#### [Task statement]
Each line below should be restated exactly, with nothing dropped.

#### [Saved data entries]
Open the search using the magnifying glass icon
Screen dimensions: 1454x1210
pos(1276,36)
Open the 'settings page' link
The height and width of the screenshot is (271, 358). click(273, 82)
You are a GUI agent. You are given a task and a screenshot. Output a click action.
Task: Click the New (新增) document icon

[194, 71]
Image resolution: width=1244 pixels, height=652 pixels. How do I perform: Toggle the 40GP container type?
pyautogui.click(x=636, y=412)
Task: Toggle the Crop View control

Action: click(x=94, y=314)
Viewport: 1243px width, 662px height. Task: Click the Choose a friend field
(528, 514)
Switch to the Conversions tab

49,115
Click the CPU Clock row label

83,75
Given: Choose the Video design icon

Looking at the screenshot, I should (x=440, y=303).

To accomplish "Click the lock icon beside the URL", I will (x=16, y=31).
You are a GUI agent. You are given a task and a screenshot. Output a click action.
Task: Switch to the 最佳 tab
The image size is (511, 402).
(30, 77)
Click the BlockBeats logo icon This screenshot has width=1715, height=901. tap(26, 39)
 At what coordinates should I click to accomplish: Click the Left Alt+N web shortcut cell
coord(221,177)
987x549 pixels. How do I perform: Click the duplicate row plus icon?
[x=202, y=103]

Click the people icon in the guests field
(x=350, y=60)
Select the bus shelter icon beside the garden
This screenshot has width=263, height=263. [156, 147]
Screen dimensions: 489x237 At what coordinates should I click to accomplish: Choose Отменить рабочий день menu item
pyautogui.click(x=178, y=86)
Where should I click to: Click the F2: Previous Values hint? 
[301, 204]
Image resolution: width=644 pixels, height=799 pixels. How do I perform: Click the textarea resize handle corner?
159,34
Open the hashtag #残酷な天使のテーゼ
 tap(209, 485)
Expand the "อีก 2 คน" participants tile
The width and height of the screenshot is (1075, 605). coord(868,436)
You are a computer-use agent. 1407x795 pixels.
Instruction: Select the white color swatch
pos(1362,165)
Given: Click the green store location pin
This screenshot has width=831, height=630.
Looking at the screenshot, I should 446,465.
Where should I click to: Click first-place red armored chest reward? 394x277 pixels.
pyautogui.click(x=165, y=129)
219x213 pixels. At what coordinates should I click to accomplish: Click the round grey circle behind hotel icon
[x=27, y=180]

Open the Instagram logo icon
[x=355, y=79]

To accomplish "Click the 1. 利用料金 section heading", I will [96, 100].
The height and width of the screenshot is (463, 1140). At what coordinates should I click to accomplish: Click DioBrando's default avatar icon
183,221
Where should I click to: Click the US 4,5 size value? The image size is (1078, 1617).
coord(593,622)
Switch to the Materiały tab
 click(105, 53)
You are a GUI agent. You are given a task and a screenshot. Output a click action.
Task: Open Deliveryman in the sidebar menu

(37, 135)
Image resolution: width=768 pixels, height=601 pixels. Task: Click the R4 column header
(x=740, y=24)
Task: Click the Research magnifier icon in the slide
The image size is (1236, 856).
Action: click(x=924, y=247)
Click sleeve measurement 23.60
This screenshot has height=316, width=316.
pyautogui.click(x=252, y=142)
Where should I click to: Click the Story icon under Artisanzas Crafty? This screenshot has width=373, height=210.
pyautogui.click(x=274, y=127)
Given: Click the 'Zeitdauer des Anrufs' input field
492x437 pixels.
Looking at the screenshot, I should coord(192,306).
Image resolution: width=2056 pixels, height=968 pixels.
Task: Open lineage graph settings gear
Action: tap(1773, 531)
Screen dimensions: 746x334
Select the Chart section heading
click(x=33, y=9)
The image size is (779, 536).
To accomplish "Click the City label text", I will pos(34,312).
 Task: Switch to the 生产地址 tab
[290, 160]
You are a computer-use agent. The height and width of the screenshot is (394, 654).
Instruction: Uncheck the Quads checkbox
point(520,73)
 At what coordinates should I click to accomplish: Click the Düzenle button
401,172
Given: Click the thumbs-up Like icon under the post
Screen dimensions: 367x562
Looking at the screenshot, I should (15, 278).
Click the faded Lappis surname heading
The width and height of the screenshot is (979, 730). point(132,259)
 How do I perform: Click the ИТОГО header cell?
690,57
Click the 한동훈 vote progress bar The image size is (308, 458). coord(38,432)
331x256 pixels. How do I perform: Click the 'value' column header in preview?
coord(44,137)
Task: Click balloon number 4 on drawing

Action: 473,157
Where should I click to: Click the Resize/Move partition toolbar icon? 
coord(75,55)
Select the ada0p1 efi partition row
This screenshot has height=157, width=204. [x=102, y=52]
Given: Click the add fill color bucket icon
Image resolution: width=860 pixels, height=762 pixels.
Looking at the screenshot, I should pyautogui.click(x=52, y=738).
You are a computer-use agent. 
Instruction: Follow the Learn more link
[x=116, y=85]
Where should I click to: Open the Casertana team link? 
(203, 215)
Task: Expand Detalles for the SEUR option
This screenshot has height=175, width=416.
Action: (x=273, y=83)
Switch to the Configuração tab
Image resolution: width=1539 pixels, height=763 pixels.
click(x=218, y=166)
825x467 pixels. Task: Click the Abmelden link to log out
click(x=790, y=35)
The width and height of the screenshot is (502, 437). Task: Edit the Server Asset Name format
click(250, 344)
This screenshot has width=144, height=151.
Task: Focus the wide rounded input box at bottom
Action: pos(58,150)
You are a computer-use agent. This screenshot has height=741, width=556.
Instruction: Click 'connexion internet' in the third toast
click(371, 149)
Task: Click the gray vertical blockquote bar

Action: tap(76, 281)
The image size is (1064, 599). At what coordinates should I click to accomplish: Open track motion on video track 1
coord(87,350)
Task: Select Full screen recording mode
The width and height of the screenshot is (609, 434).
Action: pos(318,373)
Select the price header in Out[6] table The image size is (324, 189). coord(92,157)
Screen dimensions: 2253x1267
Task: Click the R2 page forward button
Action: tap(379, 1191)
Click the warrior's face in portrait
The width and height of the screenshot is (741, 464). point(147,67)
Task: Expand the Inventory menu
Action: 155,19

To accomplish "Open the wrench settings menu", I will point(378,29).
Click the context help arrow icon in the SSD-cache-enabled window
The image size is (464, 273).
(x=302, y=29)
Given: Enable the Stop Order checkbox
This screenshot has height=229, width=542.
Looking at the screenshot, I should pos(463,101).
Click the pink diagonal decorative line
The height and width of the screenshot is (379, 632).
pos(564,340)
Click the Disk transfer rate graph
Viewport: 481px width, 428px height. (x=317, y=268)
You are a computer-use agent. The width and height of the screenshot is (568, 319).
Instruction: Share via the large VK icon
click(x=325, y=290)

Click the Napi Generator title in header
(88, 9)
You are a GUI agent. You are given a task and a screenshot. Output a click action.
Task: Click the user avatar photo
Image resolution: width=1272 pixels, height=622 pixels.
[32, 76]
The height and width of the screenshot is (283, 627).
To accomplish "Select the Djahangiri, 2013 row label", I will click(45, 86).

#### [Your response]
Open the search using the magnifying glass icon
Screen dimensions: 1454x1210
pos(1276,36)
Open the 'settings page' link
The height and width of the screenshot is (271, 358). click(273, 82)
You are a GUI agent. You are given a task and a screenshot. Output a click action.
Task: Click the New (新增) document icon

[194, 71]
Image resolution: width=1244 pixels, height=652 pixels. How do I perform: Toggle the 40GP container type?
pyautogui.click(x=636, y=412)
Task: Toggle the Crop View control

Action: click(x=94, y=314)
Viewport: 1243px width, 662px height. Task: Click the Choose a friend field
(528, 514)
Switch to the Conversions tab

49,115
Click the CPU Clock row label

83,75
Given: Choose the Video design icon

Looking at the screenshot, I should (x=440, y=303).

To accomplish "Click the lock icon beside the URL", I will (x=16, y=31).
You are a GUI agent. You are given a task and a screenshot. Output a click action.
Task: Switch to the 最佳 tab
The image size is (511, 402).
(30, 77)
Click the BlockBeats logo icon This screenshot has width=1715, height=901. tap(26, 39)
 At what coordinates should I click to accomplish: Click the Left Alt+N web shortcut cell
coord(221,177)
987x549 pixels. How do I perform: Click the duplicate row plus icon?
[x=202, y=103]

Click the people icon in the guests field
(x=350, y=60)
Select the bus shelter icon beside the garden
This screenshot has width=263, height=263. [156, 147]
Screen dimensions: 489x237 At what coordinates should I click to accomplish: Choose Отменить рабочий день menu item
pyautogui.click(x=178, y=86)
Where should I click to: Click the F2: Previous Values hint? 
[301, 204]
Image resolution: width=644 pixels, height=799 pixels. How do I perform: Click the textarea resize handle corner?
159,34
Open the hashtag #残酷な天使のテーゼ
 tap(209, 485)
Expand the "อีก 2 คน" participants tile
The width and height of the screenshot is (1075, 605). coord(868,436)
You are a computer-use agent. 1407x795 pixels.
Instruction: Select the white color swatch
pos(1362,165)
Given: Click the green store location pin
This screenshot has width=831, height=630.
Looking at the screenshot, I should 446,465.
Where should I click to: Click first-place red armored chest reward? 394x277 pixels.
pyautogui.click(x=165, y=129)
219x213 pixels. At what coordinates should I click to accomplish: Click the round grey circle behind hotel icon
[x=27, y=180]

Open the Instagram logo icon
[x=355, y=79]

To accomplish "Click the 1. 利用料金 section heading", I will [96, 100].
The height and width of the screenshot is (463, 1140). At what coordinates should I click to accomplish: Click DioBrando's default avatar icon
183,221
Where should I click to: Click the US 4,5 size value? The image size is (1078, 1617).
coord(593,622)
Switch to the Materiały tab
 click(105, 53)
You are a GUI agent. You are given a task and a screenshot. Output a click action.
Task: Open Deliveryman in the sidebar menu

(37, 135)
Image resolution: width=768 pixels, height=601 pixels. Task: Click the R4 column header
(x=740, y=24)
Task: Click the Research magnifier icon in the slide
The image size is (1236, 856).
Action: click(x=924, y=247)
Click sleeve measurement 23.60
This screenshot has height=316, width=316.
pyautogui.click(x=252, y=142)
Where should I click to: Click the Story icon under Artisanzas Crafty? This screenshot has width=373, height=210.
pyautogui.click(x=274, y=127)
Given: Click the 'Zeitdauer des Anrufs' input field
492x437 pixels.
Looking at the screenshot, I should coord(192,306).
Image resolution: width=2056 pixels, height=968 pixels.
Task: Open lineage graph settings gear
Action: tap(1773, 531)
Screen dimensions: 746x334
Select the Chart section heading
click(x=33, y=9)
The image size is (779, 536).
To accomplish "Click the City label text", I will pos(34,312).
 Task: Switch to the 生产地址 tab
[290, 160]
You are a computer-use agent. The height and width of the screenshot is (394, 654).
Instruction: Uncheck the Quads checkbox
point(520,73)
 At what coordinates should I click to accomplish: Click the Düzenle button
401,172
Given: Click the thumbs-up Like icon under the post
Screen dimensions: 367x562
Looking at the screenshot, I should (15, 278).
Click the faded Lappis surname heading
The width and height of the screenshot is (979, 730). point(132,259)
 How do I perform: Click the ИТОГО header cell?
690,57
Click the 한동훈 vote progress bar The image size is (308, 458). coord(38,432)
331x256 pixels. How do I perform: Click the 'value' column header in preview?
coord(44,137)
Task: Click balloon number 4 on drawing

Action: 473,157
Where should I click to: Click the Resize/Move partition toolbar icon? 
coord(75,55)
Select the ada0p1 efi partition row
This screenshot has height=157, width=204. [x=102, y=52]
Given: Click the add fill color bucket icon
Image resolution: width=860 pixels, height=762 pixels.
Looking at the screenshot, I should pyautogui.click(x=52, y=738).
You are a computer-use agent. 
Instruction: Follow the Learn more link
[x=116, y=85]
Where should I click to: Open the Casertana team link? 
(203, 215)
Task: Expand Detalles for the SEUR option
This screenshot has height=175, width=416.
Action: (x=273, y=83)
Switch to the Configuração tab
Image resolution: width=1539 pixels, height=763 pixels.
click(x=218, y=166)
825x467 pixels. Task: Click the Abmelden link to log out
click(x=790, y=35)
The width and height of the screenshot is (502, 437). Task: Edit the Server Asset Name format
click(250, 344)
This screenshot has width=144, height=151.
Task: Focus the wide rounded input box at bottom
Action: pos(58,150)
You are a computer-use agent. This screenshot has height=741, width=556.
Instruction: Click 'connexion internet' in the third toast
click(371, 149)
Task: Click the gray vertical blockquote bar

Action: tap(76, 281)
The image size is (1064, 599). At what coordinates should I click to accomplish: Open track motion on video track 1
coord(87,350)
Task: Select Full screen recording mode
The width and height of the screenshot is (609, 434).
Action: pos(318,373)
Select the price header in Out[6] table The image size is (324, 189). coord(92,157)
Screen dimensions: 2253x1267
Task: Click the R2 page forward button
Action: tap(379, 1191)
Click the warrior's face in portrait
The width and height of the screenshot is (741, 464). point(147,67)
Task: Expand the Inventory menu
Action: 155,19

To accomplish "Open the wrench settings menu", I will point(378,29).
Click the context help arrow icon in the SSD-cache-enabled window
The image size is (464, 273).
(x=302, y=29)
Given: Enable the Stop Order checkbox
This screenshot has height=229, width=542.
Looking at the screenshot, I should pos(463,101).
Click the pink diagonal decorative line
The height and width of the screenshot is (379, 632).
pos(564,340)
Click the Disk transfer rate graph
Viewport: 481px width, 428px height. (x=317, y=268)
You are a computer-use agent. The width and height of the screenshot is (568, 319).
Instruction: Share via the large VK icon
click(x=325, y=290)

Click the Napi Generator title in header
(88, 9)
You are a GUI agent. You are given a task and a screenshot. Output a click action.
Task: Click the user avatar photo
Image resolution: width=1272 pixels, height=622 pixels.
[32, 76]
The height and width of the screenshot is (283, 627).
To accomplish "Select the Djahangiri, 2013 row label", I will click(45, 86).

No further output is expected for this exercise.